Vygotsky further believes that language is important; the use of speech influences their cognitive development. In early days, children talk to themselves when playing; this is referred as ‘private speech’. Berk (1994) demonstrate that private speech is important as it a child would use it more when doing a difficult task compare to a easier one. Piaget notice this as well and referred to this as ‘egocentric speech’, because of the inability at pre school level to think from another perspective, in comparison Vygotsky state children talk to themselves in power to help them with their level of behaviour, and how to reflect and organise their behaviour in certain situation.

Like Piaget, Vygotsky believe children are active in their own learning, by exploring their environment which helped shape their own knowledge. Vygotsky theory can be applied to education as it is concern how a child is taught. Vygotsky emphasized that the most important force into a child development was the social environment unlike Piaget theory of development heavily focus on the evolutionary biology.

Both psychologists took notice in children pretend playing and becoming roles of people in society. Vygotsky however noticed that pretend play places the children in a zone of proximal development in which the play in advance of their real capabilities as they take the role as doctors, parents, teachers, as pretend play is based on rules. This guide behaviour in these roles, indirect they learn norms of society and how people expect them to act.The main difference between both psychologist is the degree social and interpersonal interaction causes development.

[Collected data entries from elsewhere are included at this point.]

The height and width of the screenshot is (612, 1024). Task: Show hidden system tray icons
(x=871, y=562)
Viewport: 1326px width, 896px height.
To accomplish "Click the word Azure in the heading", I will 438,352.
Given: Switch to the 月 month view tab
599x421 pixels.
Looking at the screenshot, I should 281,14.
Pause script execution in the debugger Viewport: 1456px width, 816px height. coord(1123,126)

Piaget idea had a huge influence on British education. The Ploweden report was an prominent, influential and emphasised many of Piagetian principles such as development age, readiness and the developmental stages. This document was published in 1967 and principles it brought to education was that children should discover for themselves and being active learner. Teachers role if to ask question and provide material to provide the children in state of disequilbration that enable them to modify their schema. Piaget theory suggests child centre learning, as all children mature at different rates, this help create small group activity and different children learn in different way.

Vygotsky’s theory has high implication for education; especially in the recent years as he stresses out the importance of social interaction with more experienced others as an essential, as education was a fundamental aspect of human development. Peer tutoring is a key concept as children learn little when on their own or from a teacher who so advance, but rather with children a year or two ahead of those being taught. This is seen to be scaffolding. The zone of proximal development helps as a guide to help children achieve according to their abilities. Finally as Piaget influences argues children should be ‘active learner’, Vygotsky believes children should learn through play, especially through role plays as children operate beyond their usual level of thinking.

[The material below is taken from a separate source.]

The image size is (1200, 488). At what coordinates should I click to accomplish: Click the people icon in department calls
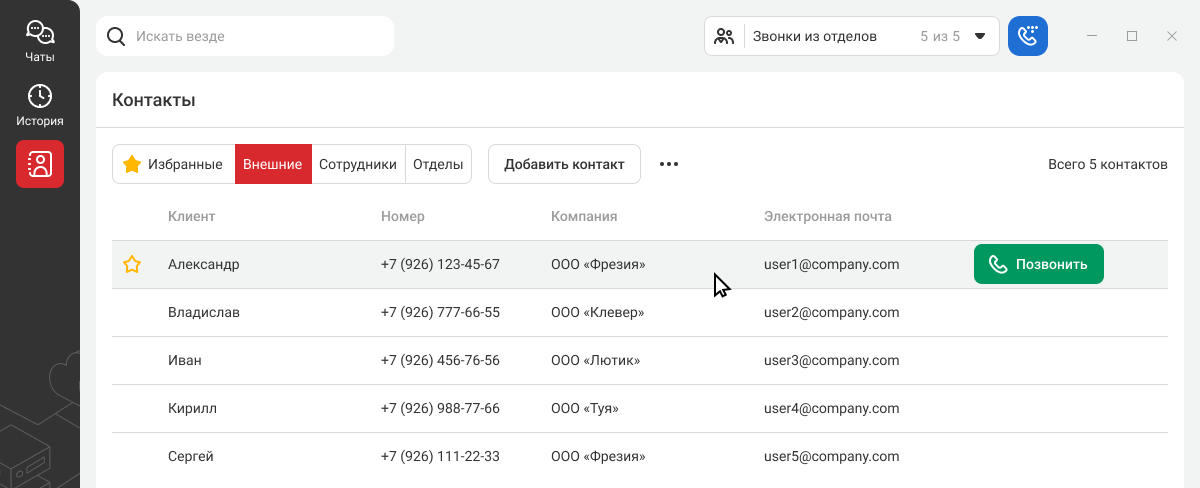pos(725,36)
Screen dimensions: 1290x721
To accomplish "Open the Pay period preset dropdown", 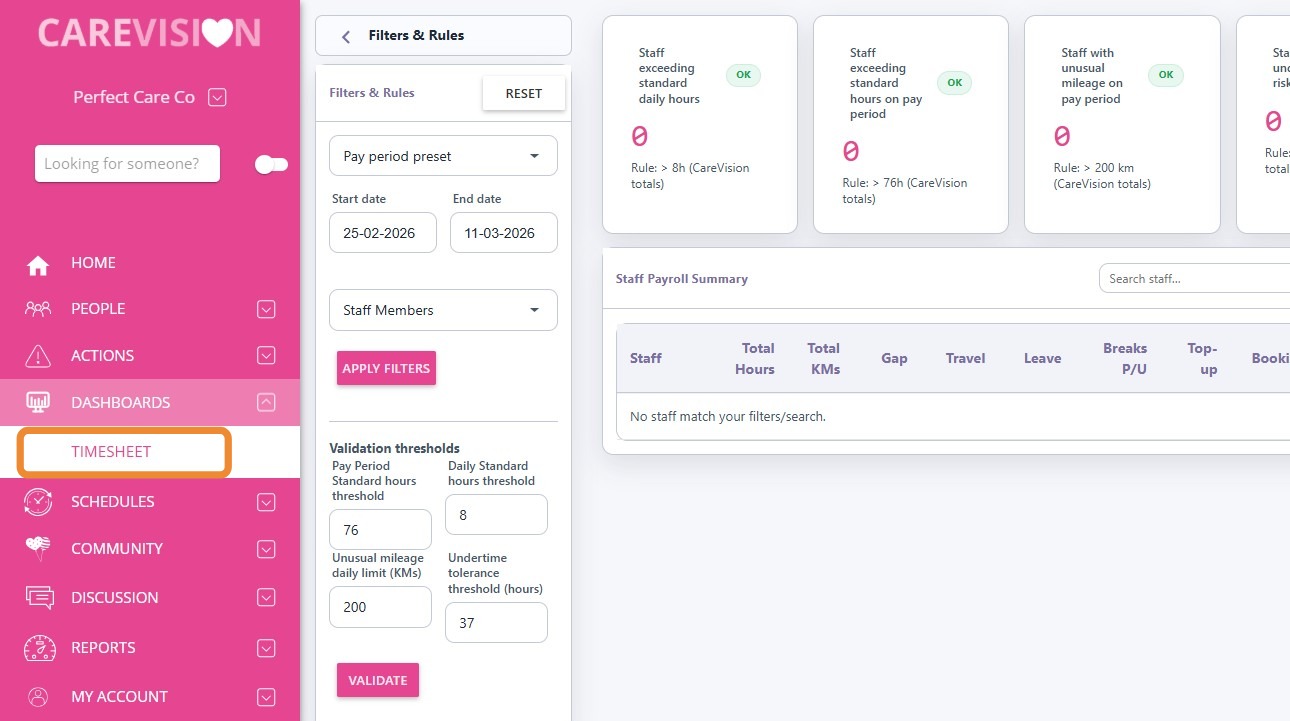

To conclude, both theories have an effect to education and different ways of learning to a certain extent, however they are both different in a significant way even though there are similarity such as a strong debate between nature and nurture. How this can be seen to an advantage as both theories put together help each other to explain cognitive education biological and environmental influences. As Vygotsky overemphasised the role of social factor, Piaget overestimated the difference between stages.